■ Exercise prompt ■
Render the lines as a JSON list of strings, one string per line and no blank lines, starting at the beginning of the items and ending at the line that contains "(361, 238).", with both ends included. Leave the pictures out.

■ Working data ■
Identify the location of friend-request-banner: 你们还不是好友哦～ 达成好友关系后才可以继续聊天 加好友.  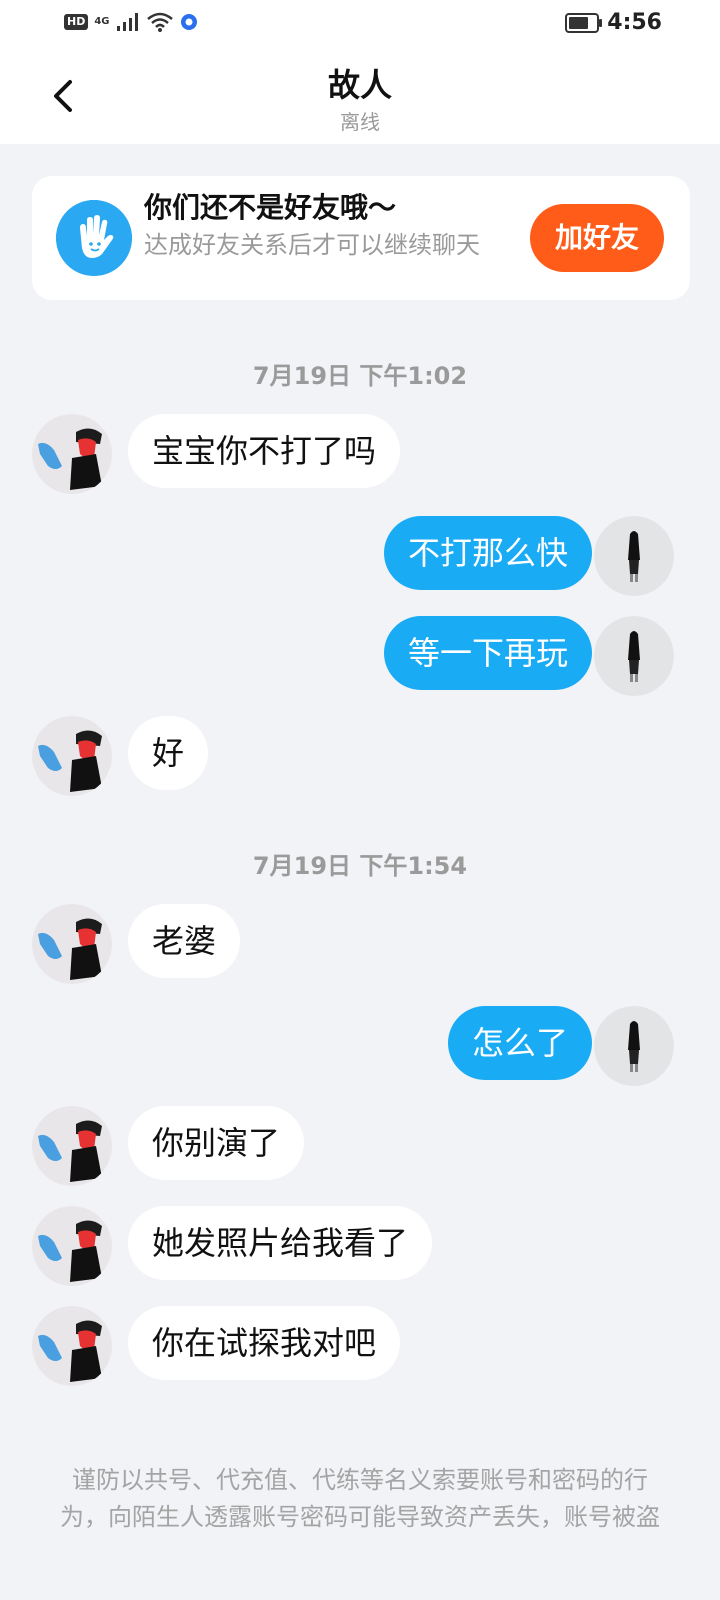
(361, 238).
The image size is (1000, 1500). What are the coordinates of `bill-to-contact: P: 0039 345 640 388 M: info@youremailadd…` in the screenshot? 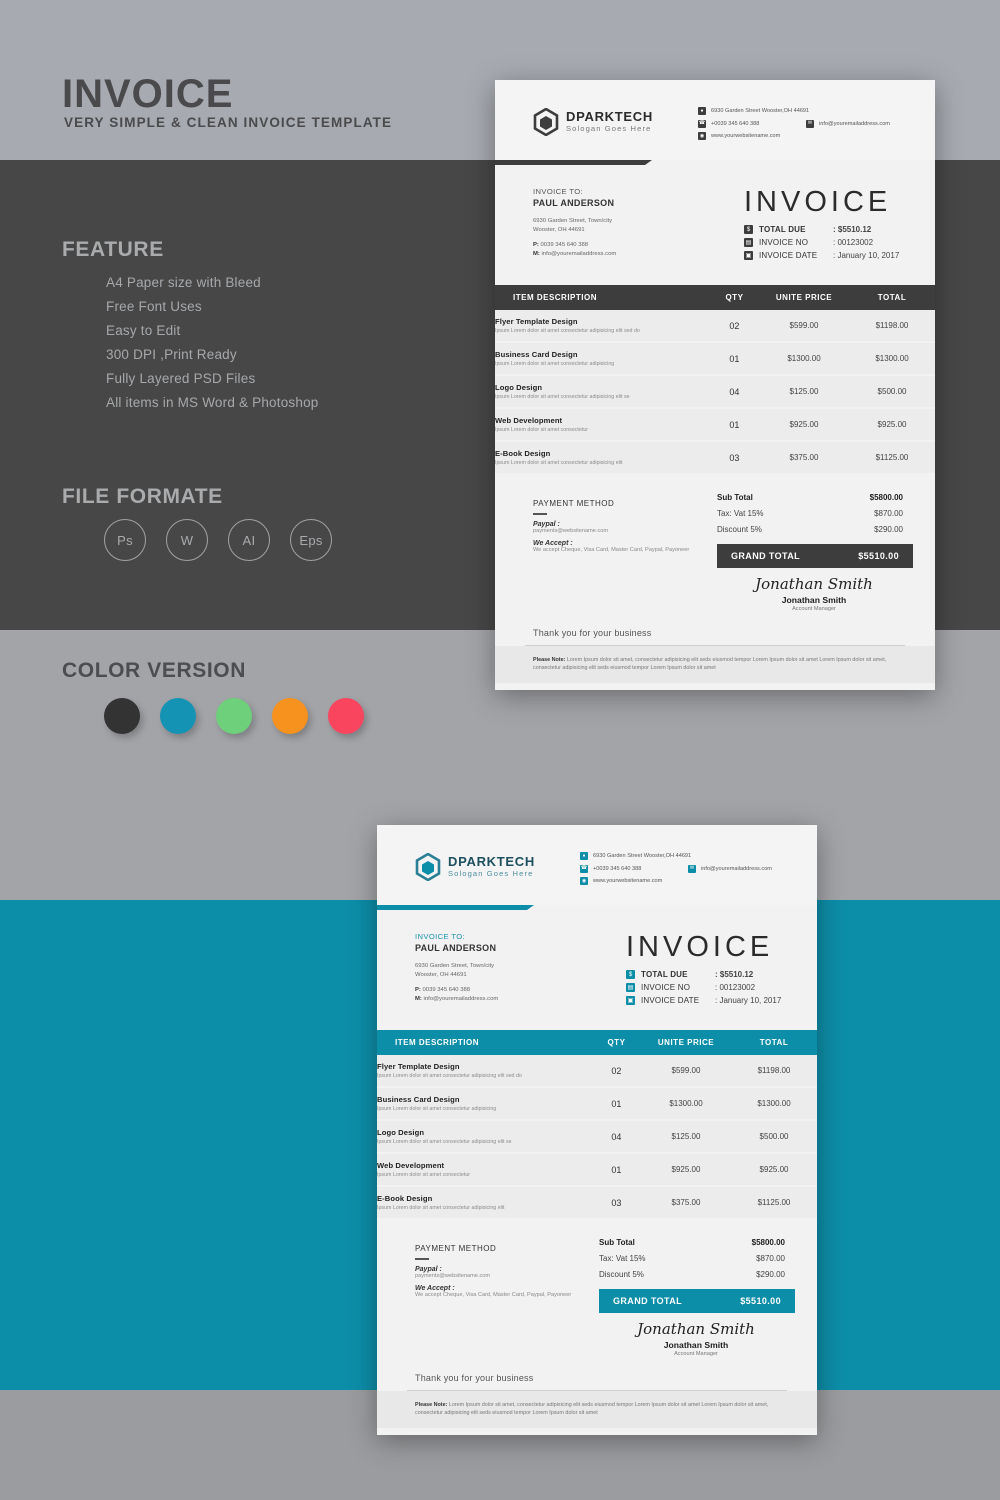 It's located at (457, 994).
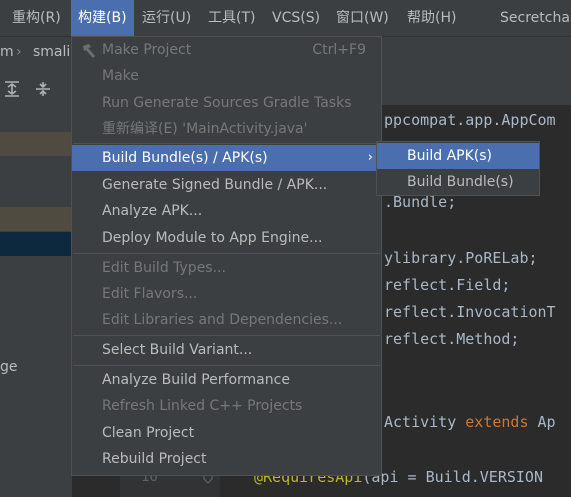  What do you see at coordinates (458, 156) in the screenshot?
I see `submenu-item-build-apks: Build APK(s)` at bounding box center [458, 156].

■ Task output ■
[
  "Identify the location of friend-request-banner: 你们还不是好友哦～ 达成好友关系后才可以继续聊天 加好友.  ",
  "(361, 238)."
]